Under both the Americans With Disabilities Act and the Rehabilitation Act of 1973, an employer has the obligation to reasonably accommodate an employee’s disability. From time to time, questions have arisen as to the circumstances under which a medical leave of absence is a reasonable accommodation that must be granted by an employer.
A recent case from Kentucky involved Erno Nandori, a police officer with the City of Bridgeport. In 2002, Nandori was injured in the course of his employment. While pursuing a wanted felon, Nandori fell off a fence and landed on his head and shoulder, suffering several ruptured discs in his neck and herniated discs in his lower back. As a result of this injury, Nandori was out of work with pay for nearly three years, returning to duty in late 2005.
In April 2009, Nandori suffered from a recurrence of the injury, experiencing sharp pains in his neck and shoulders, followed by numbness on his right side in August 2009. In light of these symptoms, on August 15, 2009, Nandori notified his supervisor that he was taking injury leave in order to receive medical treatment for his recurring injury.
The City requires employees on long-term injury leave to submit a doctor’s note every month verifying that they continue to be unfit for duty. Nandori submitted these notes as required, but none of the notes submitted indicated when, if ever, Nandori would be fit to return to duty. In 2010, Nandori attended an independent medical examination ordered by the City. The doctor reported that Nandori was “not a candidate for surgical treatment and was at a point of maximum medical improvement,” and that he could “perform activities as tolerated without any specific restriction.” The City then ordered Nandori back to work.
Because Nandori’s treating physician continued to certify that Nandori was unable to return to work during this same time, Nandori did not return to work. Eventually, the City’s Board of Police Commissioners voted to approve the City’s request that Nandori receive an involuntary service-related disability retirement. Nandori then sued, claiming the failure to grant him continued medical leave violated the City’s obligation to reasonably accommodate his disability.

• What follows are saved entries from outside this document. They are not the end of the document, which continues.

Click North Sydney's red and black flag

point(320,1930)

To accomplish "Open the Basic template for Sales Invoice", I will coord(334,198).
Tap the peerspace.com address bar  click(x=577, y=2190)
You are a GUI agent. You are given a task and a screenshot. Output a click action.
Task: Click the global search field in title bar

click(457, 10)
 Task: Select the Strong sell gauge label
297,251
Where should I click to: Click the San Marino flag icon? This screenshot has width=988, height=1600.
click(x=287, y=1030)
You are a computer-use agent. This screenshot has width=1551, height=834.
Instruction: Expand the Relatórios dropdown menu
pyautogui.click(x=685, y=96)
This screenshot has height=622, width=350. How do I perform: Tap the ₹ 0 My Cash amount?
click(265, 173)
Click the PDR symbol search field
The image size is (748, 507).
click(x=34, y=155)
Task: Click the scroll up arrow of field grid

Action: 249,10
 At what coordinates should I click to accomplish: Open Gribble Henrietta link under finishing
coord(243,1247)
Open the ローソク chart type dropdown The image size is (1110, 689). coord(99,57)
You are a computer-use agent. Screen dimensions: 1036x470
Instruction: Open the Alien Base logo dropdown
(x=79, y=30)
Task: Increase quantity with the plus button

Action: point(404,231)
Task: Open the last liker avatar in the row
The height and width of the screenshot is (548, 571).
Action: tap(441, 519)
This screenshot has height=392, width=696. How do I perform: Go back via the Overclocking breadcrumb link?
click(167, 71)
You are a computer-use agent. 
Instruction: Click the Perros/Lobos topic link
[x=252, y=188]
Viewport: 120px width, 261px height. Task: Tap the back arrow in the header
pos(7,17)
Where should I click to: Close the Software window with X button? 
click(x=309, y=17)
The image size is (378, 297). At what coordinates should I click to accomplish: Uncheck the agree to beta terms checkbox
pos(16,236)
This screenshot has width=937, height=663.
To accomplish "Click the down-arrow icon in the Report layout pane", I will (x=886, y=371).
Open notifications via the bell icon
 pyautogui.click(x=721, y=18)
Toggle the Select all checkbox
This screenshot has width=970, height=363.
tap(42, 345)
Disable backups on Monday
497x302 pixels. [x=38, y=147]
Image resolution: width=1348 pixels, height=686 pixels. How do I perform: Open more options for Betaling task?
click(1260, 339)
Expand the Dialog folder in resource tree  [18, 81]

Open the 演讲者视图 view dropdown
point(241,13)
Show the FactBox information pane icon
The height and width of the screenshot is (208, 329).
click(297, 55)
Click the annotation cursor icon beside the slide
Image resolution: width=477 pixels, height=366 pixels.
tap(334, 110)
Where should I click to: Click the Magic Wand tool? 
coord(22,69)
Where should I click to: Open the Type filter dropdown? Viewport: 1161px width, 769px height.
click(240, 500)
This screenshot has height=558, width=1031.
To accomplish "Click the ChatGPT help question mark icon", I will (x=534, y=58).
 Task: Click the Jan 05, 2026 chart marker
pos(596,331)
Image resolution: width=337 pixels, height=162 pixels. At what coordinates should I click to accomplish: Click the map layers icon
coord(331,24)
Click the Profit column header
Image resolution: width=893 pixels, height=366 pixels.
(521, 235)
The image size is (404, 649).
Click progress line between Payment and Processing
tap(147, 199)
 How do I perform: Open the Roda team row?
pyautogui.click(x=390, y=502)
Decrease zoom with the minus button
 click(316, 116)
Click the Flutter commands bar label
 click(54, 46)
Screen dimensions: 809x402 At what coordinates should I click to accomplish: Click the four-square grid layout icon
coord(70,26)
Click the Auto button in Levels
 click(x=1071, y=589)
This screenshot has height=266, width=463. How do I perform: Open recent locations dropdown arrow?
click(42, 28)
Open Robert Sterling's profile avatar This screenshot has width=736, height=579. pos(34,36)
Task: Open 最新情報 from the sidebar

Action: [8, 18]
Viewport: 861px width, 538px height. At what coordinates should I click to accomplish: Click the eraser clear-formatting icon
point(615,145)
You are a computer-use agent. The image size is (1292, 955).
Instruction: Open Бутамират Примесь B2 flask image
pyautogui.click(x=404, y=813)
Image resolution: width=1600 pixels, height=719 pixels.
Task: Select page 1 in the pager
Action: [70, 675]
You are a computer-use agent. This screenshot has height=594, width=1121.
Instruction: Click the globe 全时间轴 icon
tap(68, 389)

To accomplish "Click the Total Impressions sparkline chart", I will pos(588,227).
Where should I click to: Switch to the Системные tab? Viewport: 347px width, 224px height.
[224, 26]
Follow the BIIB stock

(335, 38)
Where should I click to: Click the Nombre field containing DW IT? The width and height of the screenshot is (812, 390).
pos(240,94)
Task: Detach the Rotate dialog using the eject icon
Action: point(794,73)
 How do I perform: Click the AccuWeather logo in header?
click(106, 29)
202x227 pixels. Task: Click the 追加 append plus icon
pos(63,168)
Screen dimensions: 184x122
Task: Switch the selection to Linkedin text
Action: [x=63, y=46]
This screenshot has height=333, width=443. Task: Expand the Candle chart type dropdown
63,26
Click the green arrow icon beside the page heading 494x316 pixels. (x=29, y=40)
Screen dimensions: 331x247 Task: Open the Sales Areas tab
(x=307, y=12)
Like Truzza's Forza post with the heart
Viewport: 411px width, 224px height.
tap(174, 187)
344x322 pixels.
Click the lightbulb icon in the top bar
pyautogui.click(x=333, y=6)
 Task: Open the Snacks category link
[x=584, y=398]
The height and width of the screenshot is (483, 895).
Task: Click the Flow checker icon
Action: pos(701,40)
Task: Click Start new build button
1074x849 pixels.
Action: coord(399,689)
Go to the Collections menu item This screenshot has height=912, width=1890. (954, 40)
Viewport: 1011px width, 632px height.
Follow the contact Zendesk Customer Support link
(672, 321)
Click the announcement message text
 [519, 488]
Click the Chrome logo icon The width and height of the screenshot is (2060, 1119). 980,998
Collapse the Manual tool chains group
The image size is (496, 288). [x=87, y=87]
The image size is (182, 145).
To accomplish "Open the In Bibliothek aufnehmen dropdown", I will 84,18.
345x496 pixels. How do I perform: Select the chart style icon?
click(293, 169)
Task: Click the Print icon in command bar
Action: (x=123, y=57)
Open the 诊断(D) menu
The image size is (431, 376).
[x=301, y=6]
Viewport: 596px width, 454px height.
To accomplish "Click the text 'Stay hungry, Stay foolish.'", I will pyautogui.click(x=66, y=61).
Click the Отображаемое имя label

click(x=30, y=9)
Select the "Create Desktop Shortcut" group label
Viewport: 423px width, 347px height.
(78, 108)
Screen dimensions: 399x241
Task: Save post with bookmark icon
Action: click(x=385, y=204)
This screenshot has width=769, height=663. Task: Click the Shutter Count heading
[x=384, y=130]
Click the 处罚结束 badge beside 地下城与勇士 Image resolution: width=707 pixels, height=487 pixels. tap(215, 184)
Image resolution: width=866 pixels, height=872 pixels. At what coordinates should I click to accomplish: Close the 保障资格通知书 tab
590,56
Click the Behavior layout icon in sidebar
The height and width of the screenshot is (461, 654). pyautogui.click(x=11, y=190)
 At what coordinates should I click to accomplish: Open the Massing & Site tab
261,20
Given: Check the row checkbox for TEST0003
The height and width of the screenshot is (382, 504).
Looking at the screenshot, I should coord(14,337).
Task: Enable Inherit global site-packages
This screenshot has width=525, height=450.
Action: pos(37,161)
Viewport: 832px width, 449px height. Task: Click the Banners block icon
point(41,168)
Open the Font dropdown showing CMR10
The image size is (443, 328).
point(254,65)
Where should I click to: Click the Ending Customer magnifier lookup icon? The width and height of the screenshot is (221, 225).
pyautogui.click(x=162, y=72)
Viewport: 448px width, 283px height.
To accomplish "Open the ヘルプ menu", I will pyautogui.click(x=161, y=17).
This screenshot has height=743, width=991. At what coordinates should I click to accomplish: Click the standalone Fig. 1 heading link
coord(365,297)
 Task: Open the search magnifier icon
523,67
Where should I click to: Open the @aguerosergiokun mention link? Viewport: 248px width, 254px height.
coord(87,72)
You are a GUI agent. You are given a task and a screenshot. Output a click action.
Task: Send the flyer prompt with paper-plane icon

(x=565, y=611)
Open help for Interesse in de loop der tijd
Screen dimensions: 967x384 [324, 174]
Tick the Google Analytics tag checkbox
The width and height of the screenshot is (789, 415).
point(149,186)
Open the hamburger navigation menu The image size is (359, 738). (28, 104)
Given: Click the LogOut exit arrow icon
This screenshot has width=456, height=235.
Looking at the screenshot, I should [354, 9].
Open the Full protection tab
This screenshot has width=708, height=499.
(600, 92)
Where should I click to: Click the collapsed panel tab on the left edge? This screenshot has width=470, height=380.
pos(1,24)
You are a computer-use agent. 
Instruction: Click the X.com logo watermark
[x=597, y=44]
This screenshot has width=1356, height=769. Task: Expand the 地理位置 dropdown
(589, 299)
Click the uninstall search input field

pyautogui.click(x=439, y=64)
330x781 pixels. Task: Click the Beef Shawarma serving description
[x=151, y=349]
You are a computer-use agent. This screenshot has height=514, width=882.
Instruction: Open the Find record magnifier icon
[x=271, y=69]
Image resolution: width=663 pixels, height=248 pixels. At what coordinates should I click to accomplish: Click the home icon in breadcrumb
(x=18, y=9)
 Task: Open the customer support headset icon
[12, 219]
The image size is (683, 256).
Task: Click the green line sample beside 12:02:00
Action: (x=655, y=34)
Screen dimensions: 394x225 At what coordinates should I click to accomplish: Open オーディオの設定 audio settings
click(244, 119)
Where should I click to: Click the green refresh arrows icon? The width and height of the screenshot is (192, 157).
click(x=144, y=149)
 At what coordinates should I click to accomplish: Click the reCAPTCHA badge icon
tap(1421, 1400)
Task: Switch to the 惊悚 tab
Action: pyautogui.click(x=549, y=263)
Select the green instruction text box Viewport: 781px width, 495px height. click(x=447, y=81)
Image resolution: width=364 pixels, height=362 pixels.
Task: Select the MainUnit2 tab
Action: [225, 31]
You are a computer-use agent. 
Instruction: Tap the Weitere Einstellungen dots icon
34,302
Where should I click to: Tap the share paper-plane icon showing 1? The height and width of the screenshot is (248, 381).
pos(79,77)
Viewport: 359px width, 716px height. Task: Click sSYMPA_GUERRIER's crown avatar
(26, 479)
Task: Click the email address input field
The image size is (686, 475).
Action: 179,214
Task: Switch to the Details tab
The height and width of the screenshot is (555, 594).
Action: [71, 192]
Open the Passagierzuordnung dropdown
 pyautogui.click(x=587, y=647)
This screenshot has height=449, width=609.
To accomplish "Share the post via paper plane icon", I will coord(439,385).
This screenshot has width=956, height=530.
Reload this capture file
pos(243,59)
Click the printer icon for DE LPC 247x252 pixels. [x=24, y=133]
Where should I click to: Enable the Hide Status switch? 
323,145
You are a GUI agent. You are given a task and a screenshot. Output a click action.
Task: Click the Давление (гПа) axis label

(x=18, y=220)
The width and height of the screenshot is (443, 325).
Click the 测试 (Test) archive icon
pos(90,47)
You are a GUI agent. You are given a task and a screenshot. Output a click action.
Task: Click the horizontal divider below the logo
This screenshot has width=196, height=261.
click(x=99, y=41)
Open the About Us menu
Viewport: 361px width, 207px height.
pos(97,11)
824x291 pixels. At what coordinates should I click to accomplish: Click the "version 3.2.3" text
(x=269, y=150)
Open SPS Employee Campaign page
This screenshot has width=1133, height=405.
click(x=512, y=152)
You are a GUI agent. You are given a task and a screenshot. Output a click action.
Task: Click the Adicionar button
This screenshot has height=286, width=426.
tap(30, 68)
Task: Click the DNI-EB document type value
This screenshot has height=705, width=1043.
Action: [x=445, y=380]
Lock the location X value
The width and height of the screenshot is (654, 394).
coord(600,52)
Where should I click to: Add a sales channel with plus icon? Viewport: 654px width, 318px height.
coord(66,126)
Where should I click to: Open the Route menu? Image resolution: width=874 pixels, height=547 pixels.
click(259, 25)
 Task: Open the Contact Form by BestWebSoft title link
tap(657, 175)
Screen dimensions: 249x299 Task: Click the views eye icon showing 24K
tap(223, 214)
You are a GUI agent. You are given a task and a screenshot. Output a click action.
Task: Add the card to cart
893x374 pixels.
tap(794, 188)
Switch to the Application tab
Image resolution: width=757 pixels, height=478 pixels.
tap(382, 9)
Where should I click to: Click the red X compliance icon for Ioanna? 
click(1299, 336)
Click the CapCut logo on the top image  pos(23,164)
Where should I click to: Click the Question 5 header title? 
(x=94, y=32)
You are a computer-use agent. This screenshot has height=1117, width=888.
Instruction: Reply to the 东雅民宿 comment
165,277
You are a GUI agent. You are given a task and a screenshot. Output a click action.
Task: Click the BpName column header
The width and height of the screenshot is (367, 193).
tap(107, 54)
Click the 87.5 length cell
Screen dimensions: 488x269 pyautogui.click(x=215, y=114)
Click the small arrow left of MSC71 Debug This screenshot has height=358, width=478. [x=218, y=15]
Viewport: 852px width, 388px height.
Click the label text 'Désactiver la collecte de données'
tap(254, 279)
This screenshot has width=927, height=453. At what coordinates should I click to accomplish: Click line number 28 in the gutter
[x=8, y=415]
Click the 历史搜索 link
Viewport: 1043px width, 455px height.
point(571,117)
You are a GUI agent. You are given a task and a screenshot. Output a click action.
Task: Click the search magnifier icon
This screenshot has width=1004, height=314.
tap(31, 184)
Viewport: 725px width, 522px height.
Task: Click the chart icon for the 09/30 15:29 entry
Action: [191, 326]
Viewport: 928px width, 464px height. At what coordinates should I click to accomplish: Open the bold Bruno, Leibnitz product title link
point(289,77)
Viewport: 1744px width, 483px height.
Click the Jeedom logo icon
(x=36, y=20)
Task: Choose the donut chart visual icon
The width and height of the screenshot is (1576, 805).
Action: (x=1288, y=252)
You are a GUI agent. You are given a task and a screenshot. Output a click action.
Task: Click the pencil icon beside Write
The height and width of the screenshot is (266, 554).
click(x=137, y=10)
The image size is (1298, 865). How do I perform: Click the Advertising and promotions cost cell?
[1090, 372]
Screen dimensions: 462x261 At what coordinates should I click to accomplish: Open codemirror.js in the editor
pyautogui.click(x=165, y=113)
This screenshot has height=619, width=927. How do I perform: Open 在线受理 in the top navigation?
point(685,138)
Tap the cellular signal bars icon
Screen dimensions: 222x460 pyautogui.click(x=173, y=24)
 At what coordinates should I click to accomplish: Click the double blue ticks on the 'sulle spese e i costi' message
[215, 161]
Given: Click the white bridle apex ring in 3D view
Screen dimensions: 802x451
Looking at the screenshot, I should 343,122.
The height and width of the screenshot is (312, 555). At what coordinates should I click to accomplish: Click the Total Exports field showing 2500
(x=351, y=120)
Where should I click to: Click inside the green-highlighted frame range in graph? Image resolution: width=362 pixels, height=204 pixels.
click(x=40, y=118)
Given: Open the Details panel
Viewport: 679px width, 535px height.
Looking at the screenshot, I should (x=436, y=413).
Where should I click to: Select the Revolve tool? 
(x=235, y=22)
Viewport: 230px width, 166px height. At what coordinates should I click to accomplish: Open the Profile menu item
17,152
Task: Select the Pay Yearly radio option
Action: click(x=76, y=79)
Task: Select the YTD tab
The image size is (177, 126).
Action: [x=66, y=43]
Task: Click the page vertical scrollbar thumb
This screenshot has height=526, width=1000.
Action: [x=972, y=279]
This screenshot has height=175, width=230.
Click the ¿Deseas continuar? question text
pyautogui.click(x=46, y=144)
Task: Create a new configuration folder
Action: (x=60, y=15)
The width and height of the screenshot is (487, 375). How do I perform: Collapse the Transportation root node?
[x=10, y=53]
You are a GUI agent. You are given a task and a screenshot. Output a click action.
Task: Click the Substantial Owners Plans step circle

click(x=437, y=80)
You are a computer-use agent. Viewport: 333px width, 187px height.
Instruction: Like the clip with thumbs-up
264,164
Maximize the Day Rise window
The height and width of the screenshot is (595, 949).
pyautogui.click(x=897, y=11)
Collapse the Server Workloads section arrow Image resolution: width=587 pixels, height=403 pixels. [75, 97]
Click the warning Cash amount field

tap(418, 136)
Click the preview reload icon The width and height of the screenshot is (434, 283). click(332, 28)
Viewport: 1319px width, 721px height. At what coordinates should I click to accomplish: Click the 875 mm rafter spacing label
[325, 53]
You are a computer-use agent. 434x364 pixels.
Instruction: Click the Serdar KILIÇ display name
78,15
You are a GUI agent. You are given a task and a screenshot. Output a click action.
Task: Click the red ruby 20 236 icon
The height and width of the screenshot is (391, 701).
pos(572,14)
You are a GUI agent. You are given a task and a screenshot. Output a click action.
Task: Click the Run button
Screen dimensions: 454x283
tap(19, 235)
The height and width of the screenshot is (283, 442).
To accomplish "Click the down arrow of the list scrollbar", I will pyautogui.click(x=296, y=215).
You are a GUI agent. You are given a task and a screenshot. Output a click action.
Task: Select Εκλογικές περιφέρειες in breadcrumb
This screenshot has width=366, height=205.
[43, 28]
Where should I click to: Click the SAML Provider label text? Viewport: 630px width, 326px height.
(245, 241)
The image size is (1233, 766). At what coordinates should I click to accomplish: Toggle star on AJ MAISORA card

A federal trial court ruled against Nandori. The Court reasoned that “under some circumstances, medical leave may be a reasonable accommodation under the Rehabilitation Act. However, the duty to make reasonable accommodations does not require an employer to hold an injured employee’s position open indefinitely while the employee attempts to recover, nor does it force an employer to investigate every aspect of an employee’s condition before terminating him based on his inability to work. The ADA does not require an employer to accommodate an employee who suffers a prolonged illness by allowing him an indefinite leave of absence.
“Here, there is no dispute of fact as to the specificity of Nandori’s requested accommodation. As Nandori admitted in his deposition, at the time of his retirement, Nandori had no sense of when he would be sufficiently recovered to perform the essential functions of his job. Based on the record before the Court, there is no evidence that the City at the time of the request had any assurance whatsoever that the accommodation would allow Nandori to perform the essential functions of his job. Thus, no reasonable jury could find that Nandori’s request for indefinite leave was reasonable, and Nandori has failed to establish a prima facie case of failure to accommodate.”
Nandori v. City of Bridgeport, 2014 WL 186430 (W.D. Ky. 2014).